Aussitôt que Leuwenhoek aperçut son ennemi Swammerdam, il se dégagea en réunissant toutes ses forces, sauta en arrière, et appuya son dos contre la porte de chambre où se trouvait la belle prisonnière.

Swammerdam, en voyant cela, sortit de sa poche une petite lorgnette, la tira jusqu’au bout, et attaqua son ennemi en disant :

— Les armes à la main, maudit, si tu l’oses !

Leuwenhoek sortit aussitôt un instrument pareil, le tira de même en criant :

— Avance ! je suis là, tu sentiras bientôt mon pouvoir !

Tous deux se mirent la lorgnette à l’œil, et tombèrent l’un sur l’autre en se portant des coups meurtriers, en allongeant et rétrécissant leurs armes. C’étaient des feintes, des parades, des voltes, enfin toutes les subtilités de l’art de l’escrime, et ils paraissaient s’enflammer toujours davantage. Si l’un était atteint, il jetait un cri, sautait en l’air, faisait les plus étranges cabrioles, les plus beaux entrechats, des pirouettes comme le plus habile danseur des théâtres de Paris, jusqu’à ce que l’autre le fit arrêter en raccourcissant sa lorgnette. Si celui-là était atteint à son tour, il en faisait autant. Ils alternaient ainsi dans leurs sauts, dans leurs gestes frénétiques, dans leurs cris furieux. La sueur coulait de leur front, leurs yeux, d’un rouge de sang, leur sortaient de ta tête. Et comme en ne voyait que leurs regards tances tour à tour par la lorgnette, mais sans deviner la cause de leurs danses, on aurait pu les prendre pour des fous furieux échappes d’une maison de santé.

Swammerdam parvint enfin à chasser Leuwenhoek de la position devant la porte, qu’il avait défendue avec une courageuse opiniâtreté, et le combat se continua dans le fond du palier.

Georges Pépusch saisit l’instant favorable il poussa la porte, devenue libre. Elle n’était ni fermée ni verrouillée ; elle s’ouvrit.

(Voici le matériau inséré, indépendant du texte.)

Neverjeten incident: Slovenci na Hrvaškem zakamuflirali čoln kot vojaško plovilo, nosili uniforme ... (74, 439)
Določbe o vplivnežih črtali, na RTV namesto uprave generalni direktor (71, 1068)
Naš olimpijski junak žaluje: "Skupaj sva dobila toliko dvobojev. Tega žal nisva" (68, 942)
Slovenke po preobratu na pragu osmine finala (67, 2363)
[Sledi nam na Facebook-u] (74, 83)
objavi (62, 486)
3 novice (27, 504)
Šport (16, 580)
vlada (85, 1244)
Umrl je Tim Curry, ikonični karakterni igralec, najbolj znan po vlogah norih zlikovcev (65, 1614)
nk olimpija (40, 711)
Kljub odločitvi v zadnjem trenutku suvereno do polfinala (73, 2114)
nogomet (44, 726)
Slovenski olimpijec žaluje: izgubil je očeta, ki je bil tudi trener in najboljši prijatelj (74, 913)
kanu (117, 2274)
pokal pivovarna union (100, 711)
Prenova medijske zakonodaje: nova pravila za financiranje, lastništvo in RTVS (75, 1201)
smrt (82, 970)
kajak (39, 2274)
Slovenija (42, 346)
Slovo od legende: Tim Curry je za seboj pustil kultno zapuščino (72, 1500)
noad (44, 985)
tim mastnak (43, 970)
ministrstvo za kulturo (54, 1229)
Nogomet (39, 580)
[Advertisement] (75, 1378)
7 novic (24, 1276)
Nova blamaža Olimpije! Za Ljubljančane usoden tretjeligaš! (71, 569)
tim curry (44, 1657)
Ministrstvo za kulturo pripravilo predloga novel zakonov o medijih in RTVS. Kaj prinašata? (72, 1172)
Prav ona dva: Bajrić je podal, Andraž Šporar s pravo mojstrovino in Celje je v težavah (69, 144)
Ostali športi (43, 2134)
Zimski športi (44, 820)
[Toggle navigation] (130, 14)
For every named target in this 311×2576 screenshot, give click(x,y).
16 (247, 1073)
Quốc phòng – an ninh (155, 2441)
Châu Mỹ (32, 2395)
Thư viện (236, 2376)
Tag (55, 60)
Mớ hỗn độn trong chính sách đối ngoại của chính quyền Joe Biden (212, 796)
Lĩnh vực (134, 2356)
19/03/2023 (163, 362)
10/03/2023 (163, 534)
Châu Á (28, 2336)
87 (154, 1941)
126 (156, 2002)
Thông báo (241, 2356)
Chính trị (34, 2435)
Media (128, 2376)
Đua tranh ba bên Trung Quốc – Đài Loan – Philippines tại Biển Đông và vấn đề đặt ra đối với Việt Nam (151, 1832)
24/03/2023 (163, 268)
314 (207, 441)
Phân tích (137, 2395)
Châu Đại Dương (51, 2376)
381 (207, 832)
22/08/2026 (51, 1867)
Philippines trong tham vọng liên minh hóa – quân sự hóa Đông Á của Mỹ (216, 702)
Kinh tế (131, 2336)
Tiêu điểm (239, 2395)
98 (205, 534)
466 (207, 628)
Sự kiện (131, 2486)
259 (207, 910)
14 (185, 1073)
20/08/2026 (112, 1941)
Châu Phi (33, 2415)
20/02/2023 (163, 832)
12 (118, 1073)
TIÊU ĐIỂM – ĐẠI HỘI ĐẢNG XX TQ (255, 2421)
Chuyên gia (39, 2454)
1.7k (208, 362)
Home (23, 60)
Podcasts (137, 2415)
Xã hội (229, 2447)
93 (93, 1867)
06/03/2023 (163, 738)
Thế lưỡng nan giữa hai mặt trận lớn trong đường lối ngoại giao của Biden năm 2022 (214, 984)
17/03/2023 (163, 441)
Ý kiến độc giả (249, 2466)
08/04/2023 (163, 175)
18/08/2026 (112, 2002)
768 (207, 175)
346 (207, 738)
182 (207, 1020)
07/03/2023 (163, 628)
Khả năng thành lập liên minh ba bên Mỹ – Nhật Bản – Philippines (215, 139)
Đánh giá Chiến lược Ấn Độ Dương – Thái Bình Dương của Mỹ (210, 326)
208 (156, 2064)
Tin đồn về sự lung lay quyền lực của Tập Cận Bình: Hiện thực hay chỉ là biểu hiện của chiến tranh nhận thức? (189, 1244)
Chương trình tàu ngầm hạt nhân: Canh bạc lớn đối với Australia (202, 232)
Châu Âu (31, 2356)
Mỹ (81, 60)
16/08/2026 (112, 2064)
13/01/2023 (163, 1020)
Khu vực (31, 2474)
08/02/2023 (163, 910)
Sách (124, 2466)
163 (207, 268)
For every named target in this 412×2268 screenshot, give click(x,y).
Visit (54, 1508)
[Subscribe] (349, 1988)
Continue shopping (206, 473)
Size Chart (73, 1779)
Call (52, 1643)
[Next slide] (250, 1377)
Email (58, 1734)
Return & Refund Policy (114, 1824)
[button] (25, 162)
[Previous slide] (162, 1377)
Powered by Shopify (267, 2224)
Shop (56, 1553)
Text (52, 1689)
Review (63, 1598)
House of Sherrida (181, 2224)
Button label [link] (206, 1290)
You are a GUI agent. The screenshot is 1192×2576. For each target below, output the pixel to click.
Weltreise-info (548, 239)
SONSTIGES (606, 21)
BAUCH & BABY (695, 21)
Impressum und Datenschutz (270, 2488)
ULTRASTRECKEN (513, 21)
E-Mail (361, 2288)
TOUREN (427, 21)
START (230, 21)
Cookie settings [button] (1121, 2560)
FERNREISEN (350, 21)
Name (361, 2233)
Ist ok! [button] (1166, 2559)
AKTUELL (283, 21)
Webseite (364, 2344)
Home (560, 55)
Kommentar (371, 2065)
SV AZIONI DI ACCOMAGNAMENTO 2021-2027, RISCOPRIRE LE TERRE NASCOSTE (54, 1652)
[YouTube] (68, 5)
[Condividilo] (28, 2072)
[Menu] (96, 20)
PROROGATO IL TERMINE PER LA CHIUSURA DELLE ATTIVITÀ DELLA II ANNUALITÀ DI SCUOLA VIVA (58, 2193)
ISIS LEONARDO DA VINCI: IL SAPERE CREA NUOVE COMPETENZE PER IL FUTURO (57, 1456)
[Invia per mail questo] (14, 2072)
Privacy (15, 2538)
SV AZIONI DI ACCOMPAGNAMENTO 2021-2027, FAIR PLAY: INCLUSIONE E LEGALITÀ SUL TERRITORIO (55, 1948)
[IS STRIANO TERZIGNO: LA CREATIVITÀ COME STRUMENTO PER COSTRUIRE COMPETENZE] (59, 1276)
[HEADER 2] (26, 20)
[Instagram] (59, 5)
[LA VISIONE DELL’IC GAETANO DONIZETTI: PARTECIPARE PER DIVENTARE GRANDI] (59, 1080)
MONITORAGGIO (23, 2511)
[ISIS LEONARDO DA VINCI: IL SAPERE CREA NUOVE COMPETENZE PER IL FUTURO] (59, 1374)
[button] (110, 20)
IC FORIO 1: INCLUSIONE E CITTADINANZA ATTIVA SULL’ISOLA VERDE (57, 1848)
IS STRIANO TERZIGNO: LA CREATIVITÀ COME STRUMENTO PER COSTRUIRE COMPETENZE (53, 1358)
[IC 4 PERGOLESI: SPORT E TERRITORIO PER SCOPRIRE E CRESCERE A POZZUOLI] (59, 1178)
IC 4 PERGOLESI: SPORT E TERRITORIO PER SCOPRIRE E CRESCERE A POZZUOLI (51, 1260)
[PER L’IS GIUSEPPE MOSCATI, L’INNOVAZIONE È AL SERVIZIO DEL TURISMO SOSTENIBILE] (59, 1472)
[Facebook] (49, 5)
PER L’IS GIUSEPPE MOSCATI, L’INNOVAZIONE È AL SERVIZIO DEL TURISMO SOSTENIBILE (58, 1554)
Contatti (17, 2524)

Il s’élança dans la chambre ; il en sortit presque aussitôt en s’écriant :

– Elle s’est enfuie !

Et il se précipita au dehors, rapide comme l’éclair.

Leuwenhoek et Swammerdam s’étaient atteints grièvement l’un et l’autre, car tous deux sautaient, dansaient de la manière la plus folle, en faisant avec leurs cris et leurs hurlements une musique qui ressemblait sans doute aux cris de désespoir des damnés dans l’enfer.